*** Opening of PROVIDED RECORDS ***

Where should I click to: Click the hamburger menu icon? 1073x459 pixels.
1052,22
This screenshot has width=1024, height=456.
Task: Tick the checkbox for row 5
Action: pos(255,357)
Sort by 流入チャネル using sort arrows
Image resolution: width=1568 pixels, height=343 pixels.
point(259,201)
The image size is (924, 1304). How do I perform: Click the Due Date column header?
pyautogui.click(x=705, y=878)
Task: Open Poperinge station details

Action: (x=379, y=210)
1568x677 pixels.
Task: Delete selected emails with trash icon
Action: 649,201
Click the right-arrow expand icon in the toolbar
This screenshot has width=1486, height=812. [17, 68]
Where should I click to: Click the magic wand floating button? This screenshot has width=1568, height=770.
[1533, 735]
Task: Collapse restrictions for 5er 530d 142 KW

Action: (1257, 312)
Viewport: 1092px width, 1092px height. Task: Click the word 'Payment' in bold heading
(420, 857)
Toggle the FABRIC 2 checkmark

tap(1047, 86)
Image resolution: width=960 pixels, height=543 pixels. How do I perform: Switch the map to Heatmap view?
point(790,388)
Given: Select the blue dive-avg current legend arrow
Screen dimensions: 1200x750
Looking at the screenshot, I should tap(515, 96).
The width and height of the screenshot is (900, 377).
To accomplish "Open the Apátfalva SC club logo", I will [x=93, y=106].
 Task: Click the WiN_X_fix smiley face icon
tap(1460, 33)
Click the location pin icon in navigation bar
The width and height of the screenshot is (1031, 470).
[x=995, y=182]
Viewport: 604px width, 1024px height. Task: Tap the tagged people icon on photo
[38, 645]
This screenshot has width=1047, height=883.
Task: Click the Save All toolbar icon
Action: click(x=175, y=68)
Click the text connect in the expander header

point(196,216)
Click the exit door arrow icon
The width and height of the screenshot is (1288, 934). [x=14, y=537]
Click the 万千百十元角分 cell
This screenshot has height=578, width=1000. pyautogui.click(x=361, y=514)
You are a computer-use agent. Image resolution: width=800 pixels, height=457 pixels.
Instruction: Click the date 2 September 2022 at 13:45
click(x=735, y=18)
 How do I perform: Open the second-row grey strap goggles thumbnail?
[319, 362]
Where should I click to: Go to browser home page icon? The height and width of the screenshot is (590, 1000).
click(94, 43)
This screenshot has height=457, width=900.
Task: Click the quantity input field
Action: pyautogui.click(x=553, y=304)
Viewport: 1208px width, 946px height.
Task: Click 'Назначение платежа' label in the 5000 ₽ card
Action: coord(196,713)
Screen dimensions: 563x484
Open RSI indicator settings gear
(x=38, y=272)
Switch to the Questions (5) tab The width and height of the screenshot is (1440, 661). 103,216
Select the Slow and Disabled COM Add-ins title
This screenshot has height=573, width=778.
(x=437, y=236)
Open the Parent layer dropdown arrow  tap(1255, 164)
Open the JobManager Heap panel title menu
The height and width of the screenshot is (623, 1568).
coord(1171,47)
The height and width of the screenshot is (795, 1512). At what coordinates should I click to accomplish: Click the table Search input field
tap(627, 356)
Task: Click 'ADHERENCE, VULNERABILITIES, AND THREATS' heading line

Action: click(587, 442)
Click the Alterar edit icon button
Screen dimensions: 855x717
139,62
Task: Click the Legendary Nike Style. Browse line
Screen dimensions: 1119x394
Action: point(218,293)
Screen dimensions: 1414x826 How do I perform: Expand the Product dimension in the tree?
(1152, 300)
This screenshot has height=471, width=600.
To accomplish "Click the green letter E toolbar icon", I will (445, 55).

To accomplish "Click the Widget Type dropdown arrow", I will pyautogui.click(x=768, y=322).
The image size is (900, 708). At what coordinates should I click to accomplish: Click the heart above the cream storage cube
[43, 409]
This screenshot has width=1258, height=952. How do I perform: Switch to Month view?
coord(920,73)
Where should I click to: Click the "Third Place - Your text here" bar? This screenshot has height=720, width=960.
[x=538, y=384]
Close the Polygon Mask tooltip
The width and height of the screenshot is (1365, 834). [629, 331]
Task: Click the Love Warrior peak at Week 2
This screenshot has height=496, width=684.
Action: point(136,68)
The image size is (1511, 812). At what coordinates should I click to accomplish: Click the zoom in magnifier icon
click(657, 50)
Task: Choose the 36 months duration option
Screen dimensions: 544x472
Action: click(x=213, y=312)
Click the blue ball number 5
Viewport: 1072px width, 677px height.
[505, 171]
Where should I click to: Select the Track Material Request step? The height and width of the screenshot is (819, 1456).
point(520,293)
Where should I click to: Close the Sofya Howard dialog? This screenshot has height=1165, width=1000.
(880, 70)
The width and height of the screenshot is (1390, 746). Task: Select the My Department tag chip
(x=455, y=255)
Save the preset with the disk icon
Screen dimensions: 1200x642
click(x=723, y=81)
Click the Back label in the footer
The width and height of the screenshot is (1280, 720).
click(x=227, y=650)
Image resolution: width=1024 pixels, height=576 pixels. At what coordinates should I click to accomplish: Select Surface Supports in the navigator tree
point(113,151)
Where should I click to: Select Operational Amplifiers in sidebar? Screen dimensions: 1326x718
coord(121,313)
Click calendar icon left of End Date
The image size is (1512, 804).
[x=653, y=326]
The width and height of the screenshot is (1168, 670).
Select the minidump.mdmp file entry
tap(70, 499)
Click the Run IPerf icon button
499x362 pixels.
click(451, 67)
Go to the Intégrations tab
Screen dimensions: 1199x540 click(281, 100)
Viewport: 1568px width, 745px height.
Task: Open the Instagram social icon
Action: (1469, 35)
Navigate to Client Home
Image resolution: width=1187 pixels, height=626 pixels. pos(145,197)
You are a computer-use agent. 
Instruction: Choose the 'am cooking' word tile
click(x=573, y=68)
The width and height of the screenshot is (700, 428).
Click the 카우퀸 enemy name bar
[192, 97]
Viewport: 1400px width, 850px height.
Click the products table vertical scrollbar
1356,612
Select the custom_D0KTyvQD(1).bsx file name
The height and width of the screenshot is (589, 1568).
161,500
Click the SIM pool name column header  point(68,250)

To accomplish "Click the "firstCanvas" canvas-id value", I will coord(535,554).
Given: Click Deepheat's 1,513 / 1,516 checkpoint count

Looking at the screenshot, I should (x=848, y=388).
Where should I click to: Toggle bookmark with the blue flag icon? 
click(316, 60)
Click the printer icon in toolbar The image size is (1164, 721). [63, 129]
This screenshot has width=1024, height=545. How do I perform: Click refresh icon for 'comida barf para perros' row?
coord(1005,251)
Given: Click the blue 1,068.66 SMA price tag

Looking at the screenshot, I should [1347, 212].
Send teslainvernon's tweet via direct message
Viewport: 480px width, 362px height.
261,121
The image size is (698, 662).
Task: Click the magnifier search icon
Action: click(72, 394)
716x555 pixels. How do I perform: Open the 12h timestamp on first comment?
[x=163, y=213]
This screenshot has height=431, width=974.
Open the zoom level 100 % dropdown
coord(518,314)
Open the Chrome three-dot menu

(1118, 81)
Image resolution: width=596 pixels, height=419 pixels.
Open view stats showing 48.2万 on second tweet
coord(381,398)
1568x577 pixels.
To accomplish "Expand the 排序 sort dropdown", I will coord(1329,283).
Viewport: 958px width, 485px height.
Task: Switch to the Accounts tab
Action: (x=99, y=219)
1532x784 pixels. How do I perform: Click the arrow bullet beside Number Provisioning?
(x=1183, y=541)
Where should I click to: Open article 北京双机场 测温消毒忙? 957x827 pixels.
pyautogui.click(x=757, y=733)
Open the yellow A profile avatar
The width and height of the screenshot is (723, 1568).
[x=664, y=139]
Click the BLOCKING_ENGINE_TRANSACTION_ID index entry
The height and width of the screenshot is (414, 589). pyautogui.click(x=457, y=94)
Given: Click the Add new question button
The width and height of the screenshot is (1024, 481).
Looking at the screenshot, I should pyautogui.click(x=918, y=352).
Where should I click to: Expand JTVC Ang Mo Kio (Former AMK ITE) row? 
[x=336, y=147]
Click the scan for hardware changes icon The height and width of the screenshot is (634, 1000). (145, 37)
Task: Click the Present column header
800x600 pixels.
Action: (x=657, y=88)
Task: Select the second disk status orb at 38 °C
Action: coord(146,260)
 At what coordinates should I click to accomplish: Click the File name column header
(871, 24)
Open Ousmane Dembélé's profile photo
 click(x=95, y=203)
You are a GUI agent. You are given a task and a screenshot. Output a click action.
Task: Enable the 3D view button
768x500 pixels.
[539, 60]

*** Close of PROVIDED RECORDS ***

A complete answer lists each line of the data that holds the word "agent".

• **EXPECTED ANSWER**
You are a computer-use agent. Image resolution: width=800 pixels, height=457 pixels.
You are a computer-use agent. 
You are a GUI agent. You are given a task and a screenshot. Output a click action.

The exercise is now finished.